Meskipun saya sudah lama hengkang dari tanah kelahiran saya, Semarang, tetapi memori kenangan tradisi Dugderan tak pernah lepas dari ingatan saya. Menikmati tradisi cukup unik itu sangat berkesan sekali sebelum saya meninggalkan Semarang.
Kata Dugderan itu berasal dari Bahasa Jawa , "Dug" berarti bunyi berasal dari kata bedug dan "deran "berarti suara, berasal dari kata mercon . Tradisi dugderan ini dianggap tradisi kuno karena telah diadakan sejak tahun 1882. Pada pemerintahan Kebupatian Semarang dibawah kepimpinan Bupati R.M. Tumenggung Ario Purbandingrat.
Tetap diadakan hingga saat ini, tradisi yang dilestarikan hingga sekarang, serombongan penari yang membawakan tarian tradisional dan pemukulan bedug dan penembakan meriam sebanyak 17 kali. Dari Mesjid Kauman, prosesi dilanjutkan ke Mesjid Agung Jawa Tengah. Di sana rombongan diterima oleh Gubernur Jawa Tengah. Perayaan itu juga adanya kirab budaya mulai dari Balaikota Semarang , diikuti dari pelbagai kalangan , sekolah, organisasi masyarakat. Juga paguyuban Tri Tunggal Semarang yang mendapat undangan resmi dari Dinas Pariwisata Kota Semarang.
Selain dugderan yang merupakan pesta rakyat, ada Festival pasar malam. Festival pasar malam ini diadakan di sekitar Pasar Johar , beberapa km setelah Mesjid Kauman. Penjual-penjual terdiri dari UKM kecil menggelar dagangannya di lapak terbuka dan dimeriahkan dengan kembang api dan diadakan di Semarang untuk menandai dimulainya ibadah puasa di bulan suci, Ramadan.

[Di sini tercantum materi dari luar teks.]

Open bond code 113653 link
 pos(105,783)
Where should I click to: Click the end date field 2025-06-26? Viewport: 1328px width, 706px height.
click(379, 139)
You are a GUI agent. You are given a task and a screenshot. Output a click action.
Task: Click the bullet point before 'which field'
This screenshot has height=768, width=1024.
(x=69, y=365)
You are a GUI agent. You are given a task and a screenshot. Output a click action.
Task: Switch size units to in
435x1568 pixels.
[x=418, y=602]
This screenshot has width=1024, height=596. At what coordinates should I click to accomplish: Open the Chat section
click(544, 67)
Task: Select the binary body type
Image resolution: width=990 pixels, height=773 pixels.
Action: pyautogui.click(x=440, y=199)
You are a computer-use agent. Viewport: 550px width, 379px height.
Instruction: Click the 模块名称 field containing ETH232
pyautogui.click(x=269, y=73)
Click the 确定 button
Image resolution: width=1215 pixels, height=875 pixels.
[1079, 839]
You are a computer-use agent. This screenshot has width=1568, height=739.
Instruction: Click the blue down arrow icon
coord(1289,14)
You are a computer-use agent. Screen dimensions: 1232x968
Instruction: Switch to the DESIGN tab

Sekarang ini festival pasar malam pedagang tidak hanya menjual dagangan tapi juga beberapa sponsor dari perusahaan/industri besar. Ada mainan tradisional yang unik sekali ditemui dan dijual seperti "dakon", mainan kapal api yang diletakkan di ember lebar, "yoyo", "gasing" (mainan dari kayu berporos berputar , berporos pada satu titik, ditarik talinya), kodok dari kayu, "celengan" (tabungan) dari tanah liat, alat masak kecil .
Keunikan pasar malam ini selalu ditandai dengan adanya pedagang yang menjual replika "warak ngendhok". Suatu patung binatang terbuat dari kayu berkepala naga dan bertubuh kambing. Tubuhnya itu dilapis dari kertas aneka warna yang sangat cerah warnaya kuning dan meriah.
Saya teringat ketika saya masih kanak-kanak tinggal di kota Semarang. Saya selalu minta dibelikan Warak kecil (dulu mainan tradisional sangat menyenangkan buat anak , belum ada gadget saat itu). Warak kecil jadi ikon dari perayaan Dugderan yang selalu ada dan disukai oleh anak-anak karena warnanya yang cerah dan dianggap sebagai permainan.
Dugderan Tahun 2020:
Perayaan dan festival Dugderan tahun 2020 tidak diadakan karena adanya Covid 19. Tetapi tetap dalam sederhana hanya terdengar suara bedug "duk" dan suara Meriam "der" terdengar dari Masjid Agung Kauman Semarang. Bedug dibunyikan oleh Walikota Semarang ,Hendra Prihadi dan wakil walikota Semarang Hevearita Gunardyanti Rahayu bersama dengan Takmir masjid dan tokoh lainnya.
Selain itu mereka yang datang membawa hantaran kue replica masjid dan kuliner khas kota Semarang.
Tradisi dengan usia ratusan tahun itu tetap dilestarikan oleh segenap warga Semarang sebelum Puasa, yang merupakan momen penting agar ibadah puasanya dapat dijalankan dengan lebih baik dan khusyuk.